Генри Джексон | Фото: Karl Schumacher
К этому времени за нашими героями уже прочно закрепится кличка “неоконы”. (Впервые этот термин ещё в 1973-м употребит Майкл Харрингтон, язвительно обозвав им либеральных интеллектуалов, исповедующих странную для демократов ястребиную доктрину и воинственные идеи). Ирвинг Кристол в своём журнале The Public Interest с готовностью подхватит саркастическую кличку, и, с новым именем на устах, вся шумная ватага, один за другим, переберётся в стан республиканцев, ратуя за повышение военных расходов на войну с “империей зла” (это звонкое прозвище также принадлежит им) до победного конца. Так неоконы станут теми неоконами, которых мы знаем. Потом будут ещё Буш-старший и война с Ираком, Буш-младший и 9/11, перманентная “четвёртая мировая” на Ближнем Востоке “до последнего террориста” и попытки “остановить Трампа”. Но это уже — другие истории…
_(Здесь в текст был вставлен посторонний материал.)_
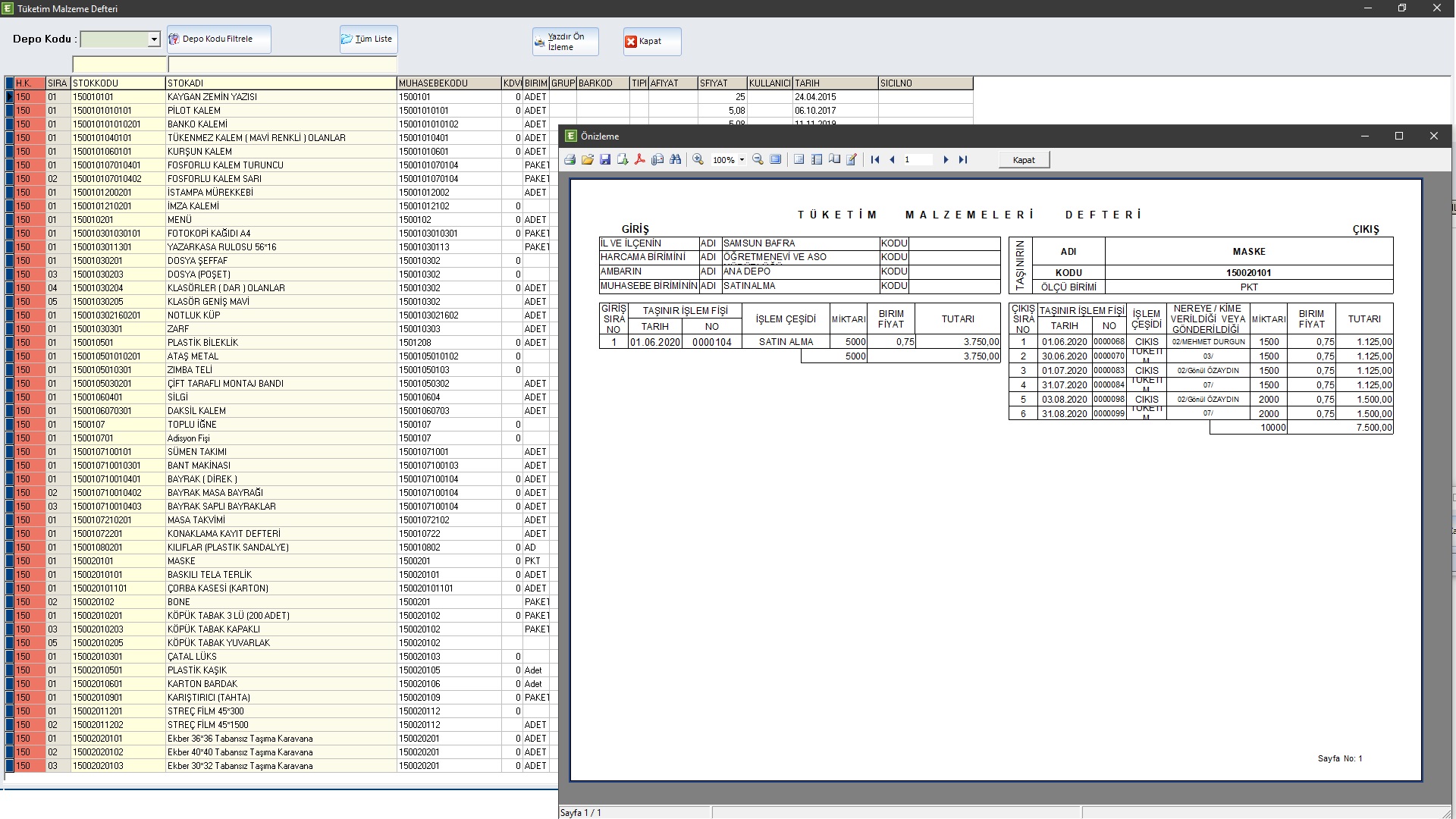
Task: Open the 100% zoom level dropdown
Action: point(742,160)
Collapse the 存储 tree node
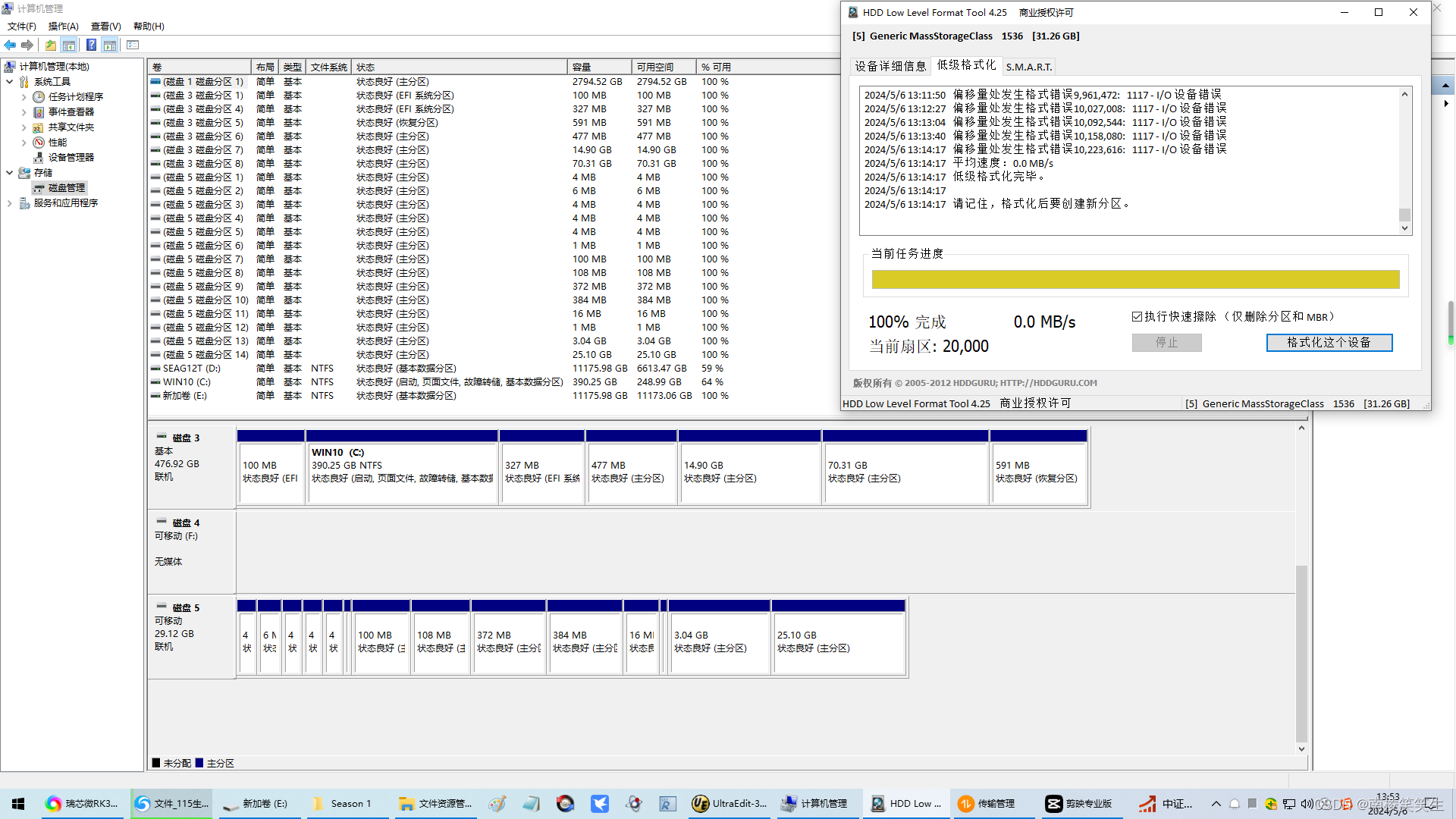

А в чём же мораль? Она, видимо вот в чём: какие бы метаморфозы не претерпевали дети иммигрантов, ортодоксальные марксисты, перманентные троцкисты, социалисты, социал-демократы, либералы, выступающие за общечеловеческие ценности, леволибералы, наконец, ястребы и консерваторы, ограбленные реальностью — суть волшебной шляпы, из которой достают они свои всё новые и новые лица, флаги, значки, клички, мемы, остается всё той же, унесённой из далёкого восточноевропейского местечка мечтой о революции до победного конца, или, что также случается, — до останавливающего мечты ледоруба.